→ ACTIVITY
Could you extract every entry below and reproduce it exactly?

Saved entries:
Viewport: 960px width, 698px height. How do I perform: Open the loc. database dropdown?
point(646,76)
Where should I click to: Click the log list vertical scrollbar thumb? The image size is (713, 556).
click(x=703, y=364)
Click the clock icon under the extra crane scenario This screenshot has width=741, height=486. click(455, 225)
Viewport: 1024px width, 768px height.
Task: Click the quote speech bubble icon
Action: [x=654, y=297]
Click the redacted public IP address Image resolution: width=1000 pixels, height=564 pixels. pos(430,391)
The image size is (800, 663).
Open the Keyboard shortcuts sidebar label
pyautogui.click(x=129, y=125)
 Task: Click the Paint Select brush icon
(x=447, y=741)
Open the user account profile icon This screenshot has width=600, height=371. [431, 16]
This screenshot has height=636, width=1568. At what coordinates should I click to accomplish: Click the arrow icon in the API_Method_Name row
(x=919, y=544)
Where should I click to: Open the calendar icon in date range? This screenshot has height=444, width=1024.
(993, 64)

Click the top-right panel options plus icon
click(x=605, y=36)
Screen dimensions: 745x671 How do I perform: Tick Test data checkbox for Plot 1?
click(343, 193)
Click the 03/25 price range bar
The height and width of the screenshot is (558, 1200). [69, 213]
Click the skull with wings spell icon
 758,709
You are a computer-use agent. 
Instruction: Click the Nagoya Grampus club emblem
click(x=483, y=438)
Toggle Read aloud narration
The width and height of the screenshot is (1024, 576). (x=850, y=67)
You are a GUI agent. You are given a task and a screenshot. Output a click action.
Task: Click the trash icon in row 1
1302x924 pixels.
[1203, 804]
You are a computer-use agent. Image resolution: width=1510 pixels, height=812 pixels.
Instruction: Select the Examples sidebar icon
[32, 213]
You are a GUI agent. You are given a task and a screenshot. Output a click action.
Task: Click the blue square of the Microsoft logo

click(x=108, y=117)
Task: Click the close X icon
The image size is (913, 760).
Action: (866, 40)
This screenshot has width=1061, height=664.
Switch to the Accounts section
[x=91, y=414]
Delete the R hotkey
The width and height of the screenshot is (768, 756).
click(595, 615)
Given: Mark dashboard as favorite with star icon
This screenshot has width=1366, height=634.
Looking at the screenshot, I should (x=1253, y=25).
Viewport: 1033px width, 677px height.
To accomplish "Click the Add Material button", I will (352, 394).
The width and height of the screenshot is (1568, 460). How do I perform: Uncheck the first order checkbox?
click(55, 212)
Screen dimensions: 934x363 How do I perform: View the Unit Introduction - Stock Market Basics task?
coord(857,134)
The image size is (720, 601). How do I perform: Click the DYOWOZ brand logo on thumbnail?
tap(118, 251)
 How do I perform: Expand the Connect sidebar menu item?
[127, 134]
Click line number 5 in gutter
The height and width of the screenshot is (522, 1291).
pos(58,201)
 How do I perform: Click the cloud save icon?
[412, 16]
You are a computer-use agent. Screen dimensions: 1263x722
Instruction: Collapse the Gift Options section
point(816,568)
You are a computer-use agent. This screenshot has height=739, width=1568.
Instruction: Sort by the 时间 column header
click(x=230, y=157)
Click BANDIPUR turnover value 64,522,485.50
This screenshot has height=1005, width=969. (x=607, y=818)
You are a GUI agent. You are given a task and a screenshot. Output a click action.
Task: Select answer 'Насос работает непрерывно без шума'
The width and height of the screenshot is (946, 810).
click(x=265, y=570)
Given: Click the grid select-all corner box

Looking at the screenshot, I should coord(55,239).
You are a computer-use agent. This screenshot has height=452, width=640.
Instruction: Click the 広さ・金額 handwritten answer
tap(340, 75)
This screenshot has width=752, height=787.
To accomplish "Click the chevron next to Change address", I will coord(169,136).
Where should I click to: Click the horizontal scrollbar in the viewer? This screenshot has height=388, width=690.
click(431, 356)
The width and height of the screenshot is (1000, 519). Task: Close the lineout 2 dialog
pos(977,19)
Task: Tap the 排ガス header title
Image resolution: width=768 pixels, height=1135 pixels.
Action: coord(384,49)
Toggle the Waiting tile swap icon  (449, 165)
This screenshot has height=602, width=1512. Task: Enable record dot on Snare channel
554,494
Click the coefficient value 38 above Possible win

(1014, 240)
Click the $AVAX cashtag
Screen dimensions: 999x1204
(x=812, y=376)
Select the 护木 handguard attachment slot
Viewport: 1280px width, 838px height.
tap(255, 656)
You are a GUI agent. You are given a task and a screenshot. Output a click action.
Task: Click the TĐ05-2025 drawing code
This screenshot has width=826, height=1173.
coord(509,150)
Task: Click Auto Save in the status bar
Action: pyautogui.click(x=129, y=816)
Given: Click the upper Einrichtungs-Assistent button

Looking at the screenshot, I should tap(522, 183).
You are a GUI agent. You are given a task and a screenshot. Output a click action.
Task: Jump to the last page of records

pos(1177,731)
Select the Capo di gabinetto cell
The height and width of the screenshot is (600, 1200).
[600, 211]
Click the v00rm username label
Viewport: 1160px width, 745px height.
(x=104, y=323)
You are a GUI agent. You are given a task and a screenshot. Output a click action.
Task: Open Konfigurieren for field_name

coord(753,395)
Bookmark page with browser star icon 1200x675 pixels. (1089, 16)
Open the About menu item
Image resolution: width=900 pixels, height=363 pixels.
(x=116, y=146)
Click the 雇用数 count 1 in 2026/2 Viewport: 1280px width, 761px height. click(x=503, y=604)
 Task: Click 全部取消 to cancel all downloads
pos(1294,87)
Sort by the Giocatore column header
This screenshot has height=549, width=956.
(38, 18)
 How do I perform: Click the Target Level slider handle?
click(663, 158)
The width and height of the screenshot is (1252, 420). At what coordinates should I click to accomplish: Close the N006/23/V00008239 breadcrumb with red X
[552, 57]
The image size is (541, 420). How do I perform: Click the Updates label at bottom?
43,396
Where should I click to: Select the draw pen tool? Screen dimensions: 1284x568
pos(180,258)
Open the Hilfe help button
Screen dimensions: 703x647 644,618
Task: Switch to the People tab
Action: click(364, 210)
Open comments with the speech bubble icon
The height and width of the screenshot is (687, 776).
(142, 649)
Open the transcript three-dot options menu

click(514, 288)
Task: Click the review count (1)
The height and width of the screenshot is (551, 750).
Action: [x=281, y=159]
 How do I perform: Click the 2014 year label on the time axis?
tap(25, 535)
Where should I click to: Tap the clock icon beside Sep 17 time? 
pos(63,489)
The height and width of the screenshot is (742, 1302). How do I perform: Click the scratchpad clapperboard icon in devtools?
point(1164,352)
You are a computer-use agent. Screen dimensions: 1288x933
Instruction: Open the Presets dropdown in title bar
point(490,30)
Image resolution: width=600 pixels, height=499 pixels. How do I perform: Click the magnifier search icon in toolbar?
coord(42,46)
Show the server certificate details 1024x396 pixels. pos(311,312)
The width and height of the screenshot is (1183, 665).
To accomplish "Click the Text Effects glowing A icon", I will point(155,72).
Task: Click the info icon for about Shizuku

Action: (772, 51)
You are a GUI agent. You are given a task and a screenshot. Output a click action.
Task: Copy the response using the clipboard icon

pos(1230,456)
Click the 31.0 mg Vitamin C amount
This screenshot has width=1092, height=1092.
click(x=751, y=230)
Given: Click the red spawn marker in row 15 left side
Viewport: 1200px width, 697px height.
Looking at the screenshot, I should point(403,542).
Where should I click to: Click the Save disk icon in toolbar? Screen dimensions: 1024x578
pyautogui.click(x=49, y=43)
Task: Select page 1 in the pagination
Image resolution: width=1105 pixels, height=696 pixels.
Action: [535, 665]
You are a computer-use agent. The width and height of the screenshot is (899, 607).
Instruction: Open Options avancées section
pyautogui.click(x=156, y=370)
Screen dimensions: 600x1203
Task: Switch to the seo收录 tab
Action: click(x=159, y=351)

→ REPLY
Viewport: 960px width, 698px height. How do I perform: Open the loc. database dropdown?
point(646,76)
Where should I click to: Click the log list vertical scrollbar thumb? The image size is (713, 556).
click(x=703, y=364)
Click the clock icon under the extra crane scenario This screenshot has width=741, height=486. click(455, 225)
Viewport: 1024px width, 768px height.
Task: Click the quote speech bubble icon
Action: [x=654, y=297]
Click the redacted public IP address Image resolution: width=1000 pixels, height=564 pixels. pos(430,391)
The image size is (800, 663).
Open the Keyboard shortcuts sidebar label
pyautogui.click(x=129, y=125)
 Task: Click the Paint Select brush icon
(x=447, y=741)
Open the user account profile icon This screenshot has width=600, height=371. [431, 16]
This screenshot has height=636, width=1568. At what coordinates should I click to accomplish: Click the arrow icon in the API_Method_Name row
(x=919, y=544)
Where should I click to: Open the calendar icon in date range? This screenshot has height=444, width=1024.
(993, 64)

Click the top-right panel options plus icon
click(x=605, y=36)
Screen dimensions: 745x671 How do I perform: Tick Test data checkbox for Plot 1?
click(343, 193)
Click the 03/25 price range bar
The height and width of the screenshot is (558, 1200). [69, 213]
Click the skull with wings spell icon
 758,709
You are a computer-use agent. 
Instruction: Click the Nagoya Grampus club emblem
click(x=483, y=438)
Toggle Read aloud narration
The width and height of the screenshot is (1024, 576). (x=850, y=67)
You are a GUI agent. You are given a task and a screenshot. Output a click action.
Task: Click the trash icon in row 1
1302x924 pixels.
[1203, 804]
You are a computer-use agent. Image resolution: width=1510 pixels, height=812 pixels.
Instruction: Select the Examples sidebar icon
[32, 213]
You are a GUI agent. You are given a task and a screenshot. Output a click action.
Task: Click the blue square of the Microsoft logo

click(x=108, y=117)
Task: Click the close X icon
The image size is (913, 760).
Action: (866, 40)
This screenshot has width=1061, height=664.
Switch to the Accounts section
[x=91, y=414]
Delete the R hotkey
The width and height of the screenshot is (768, 756).
click(595, 615)
Given: Mark dashboard as favorite with star icon
This screenshot has width=1366, height=634.
Looking at the screenshot, I should (x=1253, y=25).
Viewport: 1033px width, 677px height.
To accomplish "Click the Add Material button", I will (352, 394).
The width and height of the screenshot is (1568, 460). How do I perform: Uncheck the first order checkbox?
click(55, 212)
Screen dimensions: 934x363 How do I perform: View the Unit Introduction - Stock Market Basics task?
coord(857,134)
The image size is (720, 601). How do I perform: Click the DYOWOZ brand logo on thumbnail?
tap(118, 251)
 How do I perform: Expand the Connect sidebar menu item?
[127, 134]
Click line number 5 in gutter
The height and width of the screenshot is (522, 1291).
pos(58,201)
 How do I perform: Click the cloud save icon?
[412, 16]
You are a computer-use agent. Screen dimensions: 1263x722
Instruction: Collapse the Gift Options section
point(816,568)
You are a computer-use agent. This screenshot has height=739, width=1568.
Instruction: Sort by the 时间 column header
click(x=230, y=157)
Click BANDIPUR turnover value 64,522,485.50
This screenshot has height=1005, width=969. (x=607, y=818)
You are a GUI agent. You are given a task and a screenshot. Output a click action.
Task: Select answer 'Насос работает непрерывно без шума'
The width and height of the screenshot is (946, 810).
click(x=265, y=570)
Given: Click the grid select-all corner box

Looking at the screenshot, I should coord(55,239).
You are a computer-use agent. This screenshot has height=452, width=640.
Instruction: Click the 広さ・金額 handwritten answer
tap(340, 75)
This screenshot has width=752, height=787.
To accomplish "Click the chevron next to Change address", I will coord(169,136).
Where should I click to: Click the horizontal scrollbar in the viewer? This screenshot has height=388, width=690.
click(431, 356)
The width and height of the screenshot is (1000, 519). Task: Close the lineout 2 dialog
pos(977,19)
Task: Tap the 排ガス header title
Image resolution: width=768 pixels, height=1135 pixels.
Action: coord(384,49)
Toggle the Waiting tile swap icon  (449, 165)
This screenshot has height=602, width=1512. Task: Enable record dot on Snare channel
554,494
Click the coefficient value 38 above Possible win

(1014, 240)
Click the $AVAX cashtag
Screen dimensions: 999x1204
(x=812, y=376)
Select the 护木 handguard attachment slot
Viewport: 1280px width, 838px height.
tap(255, 656)
You are a GUI agent. You are given a task and a screenshot. Output a click action.
Task: Click the TĐ05-2025 drawing code
This screenshot has width=826, height=1173.
coord(509,150)
Task: Click Auto Save in the status bar
Action: pyautogui.click(x=129, y=816)
Given: Click the upper Einrichtungs-Assistent button

Looking at the screenshot, I should tap(522, 183).
You are a GUI agent. You are given a task and a screenshot. Output a click action.
Task: Jump to the last page of records

pos(1177,731)
Select the Capo di gabinetto cell
The height and width of the screenshot is (600, 1200).
[600, 211]
Click the v00rm username label
Viewport: 1160px width, 745px height.
(x=104, y=323)
You are a GUI agent. You are given a task and a screenshot. Output a click action.
Task: Open Konfigurieren for field_name

coord(753,395)
Bookmark page with browser star icon 1200x675 pixels. (1089, 16)
Open the About menu item
Image resolution: width=900 pixels, height=363 pixels.
(x=116, y=146)
Click the 雇用数 count 1 in 2026/2 Viewport: 1280px width, 761px height. click(x=503, y=604)
 Task: Click 全部取消 to cancel all downloads
pos(1294,87)
Sort by the Giocatore column header
This screenshot has height=549, width=956.
(38, 18)
 How do I perform: Click the Target Level slider handle?
click(663, 158)
The width and height of the screenshot is (1252, 420). At what coordinates should I click to accomplish: Close the N006/23/V00008239 breadcrumb with red X
[552, 57]
The image size is (541, 420). How do I perform: Click the Updates label at bottom?
43,396
Where should I click to: Select the draw pen tool? Screen dimensions: 1284x568
pos(180,258)
Open the Hilfe help button
Screen dimensions: 703x647 644,618
Task: Switch to the People tab
Action: click(364, 210)
Open comments with the speech bubble icon
The height and width of the screenshot is (687, 776).
(142, 649)
Open the transcript three-dot options menu

click(514, 288)
Task: Click the review count (1)
The height and width of the screenshot is (551, 750).
Action: [x=281, y=159]
 How do I perform: Click the 2014 year label on the time axis?
tap(25, 535)
Where should I click to: Tap the clock icon beside Sep 17 time? 
pos(63,489)
The height and width of the screenshot is (742, 1302). How do I perform: Click the scratchpad clapperboard icon in devtools?
point(1164,352)
You are a computer-use agent. Screen dimensions: 1288x933
Instruction: Open the Presets dropdown in title bar
point(490,30)
Image resolution: width=600 pixels, height=499 pixels. How do I perform: Click the magnifier search icon in toolbar?
coord(42,46)
Show the server certificate details 1024x396 pixels. pos(311,312)
The width and height of the screenshot is (1183, 665).
To accomplish "Click the Text Effects glowing A icon", I will point(155,72).
Task: Click the info icon for about Shizuku

Action: (772, 51)
You are a GUI agent. You are given a task and a screenshot. Output a click action.
Task: Copy the response using the clipboard icon

pos(1230,456)
Click the 31.0 mg Vitamin C amount
This screenshot has width=1092, height=1092.
click(x=751, y=230)
Given: Click the red spawn marker in row 15 left side
Viewport: 1200px width, 697px height.
Looking at the screenshot, I should point(403,542).
Where should I click to: Click the Save disk icon in toolbar? Screen dimensions: 1024x578
pyautogui.click(x=49, y=43)
Task: Select page 1 in the pagination
Image resolution: width=1105 pixels, height=696 pixels.
Action: [535, 665]
You are a computer-use agent. The width and height of the screenshot is (899, 607).
Instruction: Open Options avancées section
pyautogui.click(x=156, y=370)
Screen dimensions: 600x1203
Task: Switch to the seo收录 tab
Action: click(x=159, y=351)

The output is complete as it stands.